Novas diretrizes

Netflix e Disney vão ajudar mulheres a abortar após decisão da Suprema Corte nos EUA

Empregadas que quiserem abortar serão auxiliadas como passagens para Estados que façam o procedimento


Mulheres protestam na frente da Suprema Corte
Mulheres protestam na frente da Suprema Corte contra a decisão de revogar o direito constitucional ao aborto: Foto: Reprodução/CNN
Por Redação NT

Publicado em 24/06/2022 às 23:50:00,
atualizado em 24/06/2022 às 23:51:07

Após a Suprema Corte dos Estados Unidos ter suspendido o direito constitucional ao aborto nesta segunda-feira (24), Netflix, Disney, Paramount,  Discovery, Sony e Meta foram algumas das empresas que criaram diretrizes para ajudar funcionárias que queriam realizar o procedimento, mas poderão ser impedidas. De acordo com a decisão do órgão judicial, os estados poderão decidir se o método pode ser feito naquele território ou não. Se caso a mulher estiver em algumas dessas regiões contrárias, as empresas de entretenimento irão custear a passagem dela até um local legalizado. 

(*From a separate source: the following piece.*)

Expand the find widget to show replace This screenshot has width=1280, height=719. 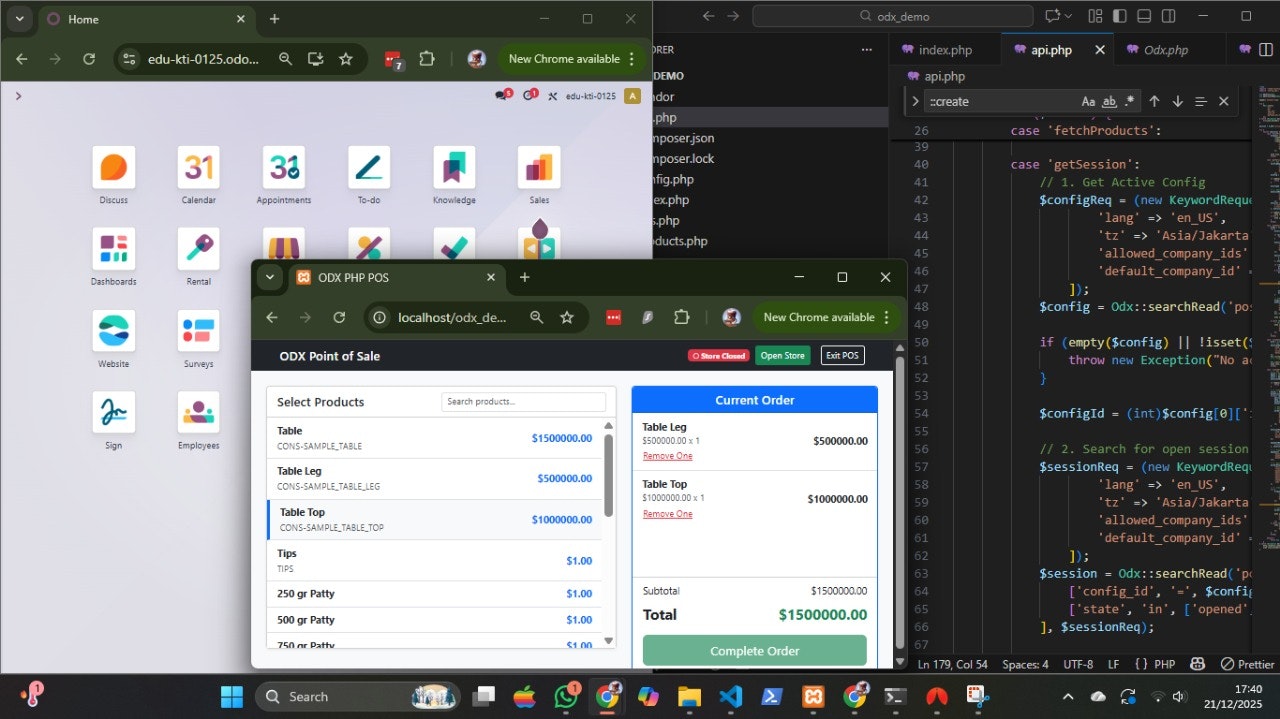914,101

Logo após a reversão do direto ao aborto em todo país, a Disney já começou a conversar com seus funcionários e reconheceu o impacto social causado pela Suprema Corte. Uma fonte de dentro da empresa contou à revista Variety que "continuamos comprometidos em fornecer acesso total a cuidados de qualidade e acessíveis”. A publicação também mencionou que um dos maiores parques da diversão da marca fica na Flórida, o governo deste estado já trabalha em maneiras de restringir o procedimento por lá.

A Netflix também se posicionou a favor da ajuda e explicou ao veículo de imprensa que seus empregados podem ser reembolsados em até 10 mil dólares por procedimentos, como: tratamento de câncer, transplantes, transição de gênero e aborto. Já Warner Bros. Discovery fez uma expansão no convênio médico das suas funcionárias para que elas possam fazer o procedimento de aborto de uma maneira segura em outra localidade. 

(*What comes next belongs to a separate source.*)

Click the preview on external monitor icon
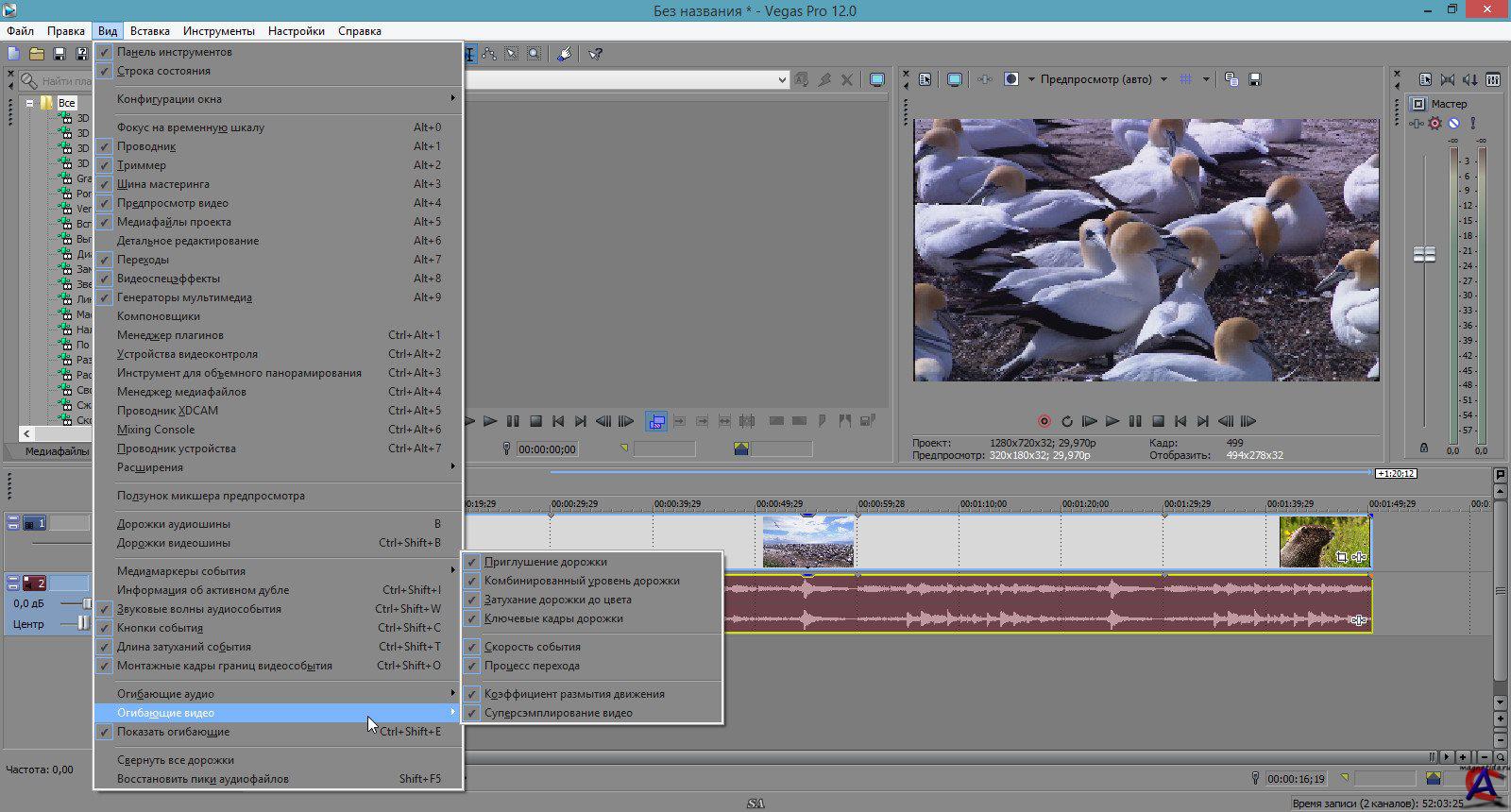Image resolution: width=1511 pixels, height=812 pixels. pyautogui.click(x=955, y=79)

Netflix e Disney vão ajudar mulheres a abortar após decisão da Suprema Corte nos EUA

Empresas de entretenimento se posicionam 

Além de conversas internas com funcionários, algumas empresas já se posicionaram publicamente contra a decisão da  Suprema Corte dos Estados Unidos. A Meta, empresa de rede social que controla o Facebook e Whatsapp, disse em resposta à Variety que tem a intenção de ajudar as funcionárias. "Estamos no processo de avaliar a melhor forma de fazê-lo, dadas as complexidades legais envolvidas", disse um porta-voz.

Já a LiveNation, que é responsável pela produção de grandes shows mundiais, usou as redes sociais para assegurar que pretende ajudar todas as mulheres norte-americanas que queriam abortar, mas não irão conseguir por conta da reforma. "Nós estamos com as mulheres. Vamos cobrir todas as despensas de viagem para nossas funcionárias que precisam do acesso a uma cobertura de saúde fora do seu estado natal. Vamos apoiar também o direito a manifestação e iremos pagar todas as despesas carcerárias para quem for preso por protestar pacificamente. Também estamos em colaboração com as iniciativas dos nossos artistas, como Lizzo e sua campanha para arrecadar donativos para o movimento do direito ao aborto", disse a nota.